Task objective
Rewrite the data below with "AKBNK" replaced by "GARAN" and everything else unchanged. Leave the pictures out of your answer.

Information given
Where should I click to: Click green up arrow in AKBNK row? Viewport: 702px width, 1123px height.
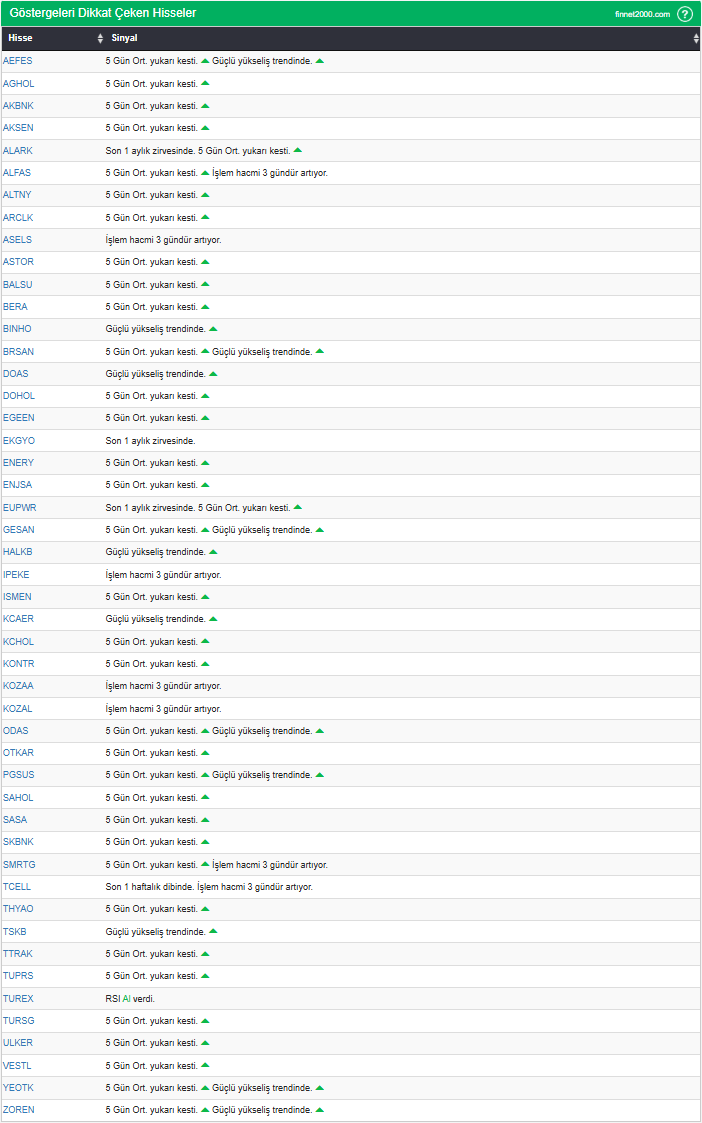coord(205,105)
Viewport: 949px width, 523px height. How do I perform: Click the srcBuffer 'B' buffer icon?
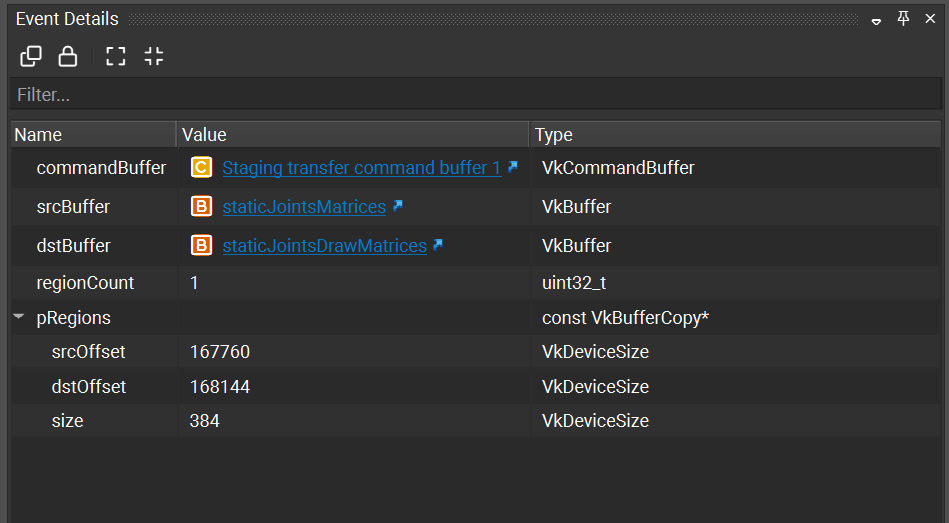coord(201,207)
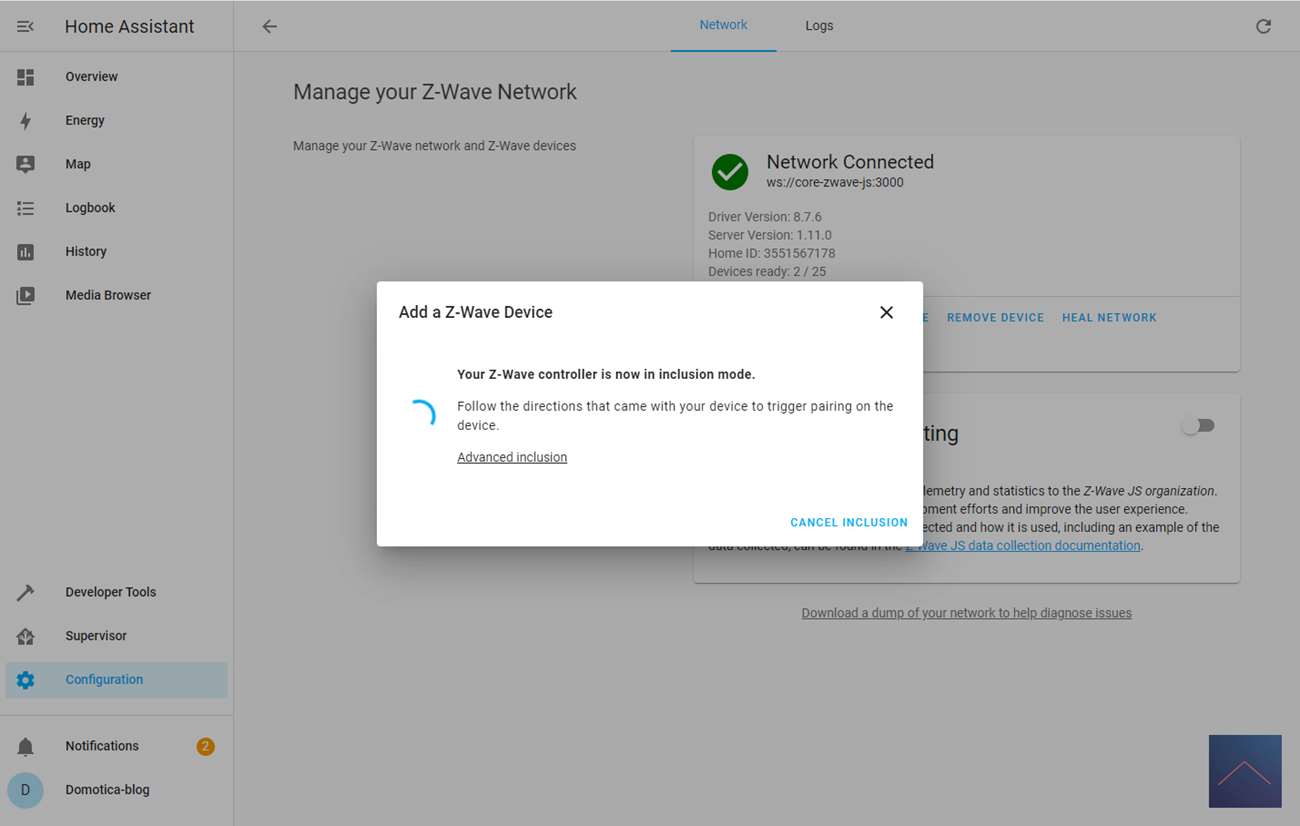Select the Network tab
Viewport: 1300px width, 826px height.
point(723,25)
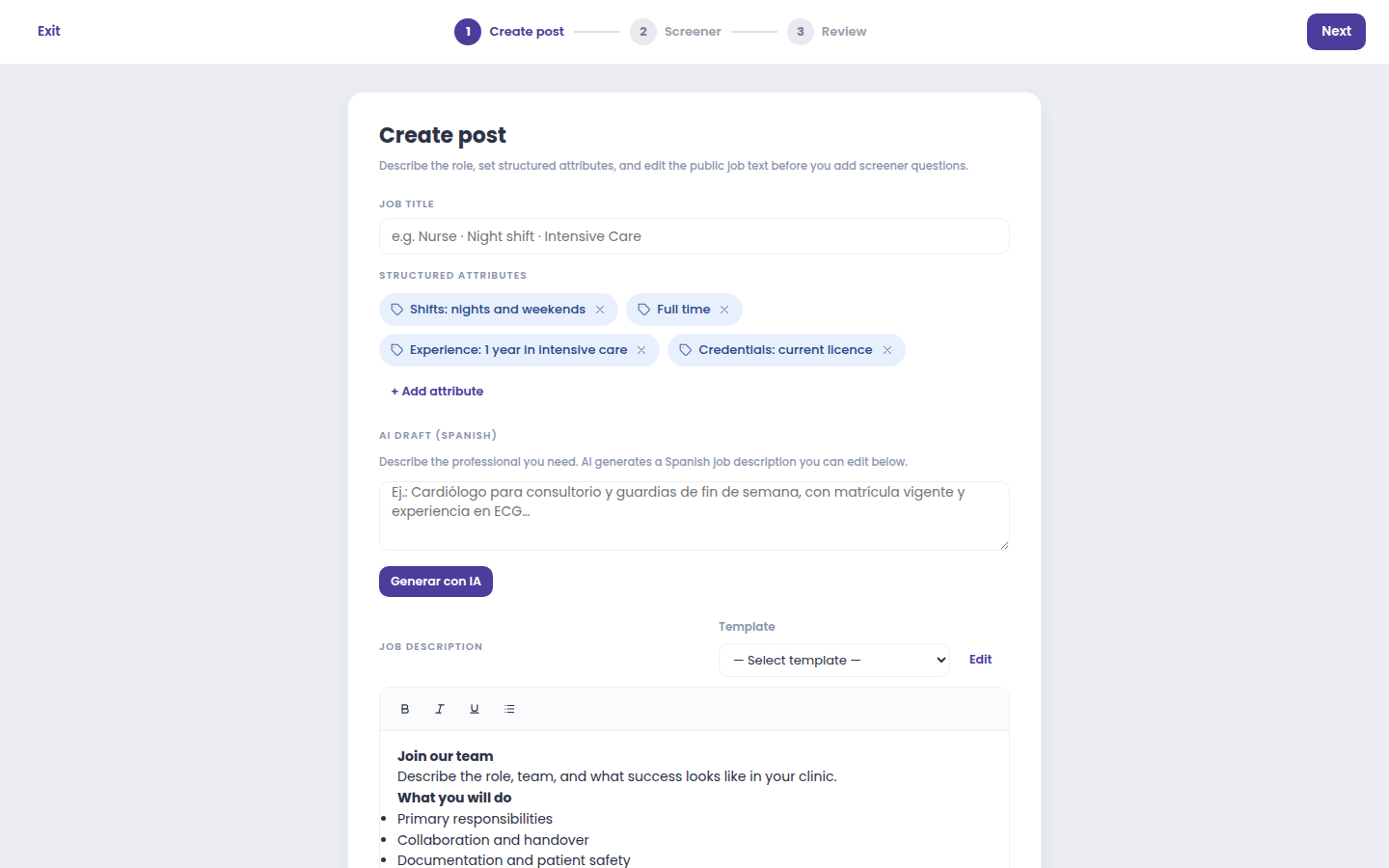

Response for this exercise
Where should I click to: Click green up arrow in GARAN row? Viewport: 702px width, 1123px height.
coord(205,105)
Viewport: 949px width, 523px height. How do I perform: Click the srcBuffer 'B' buffer icon?
coord(201,207)
Select the Network tab
Viewport: 1300px width, 826px height.
point(723,25)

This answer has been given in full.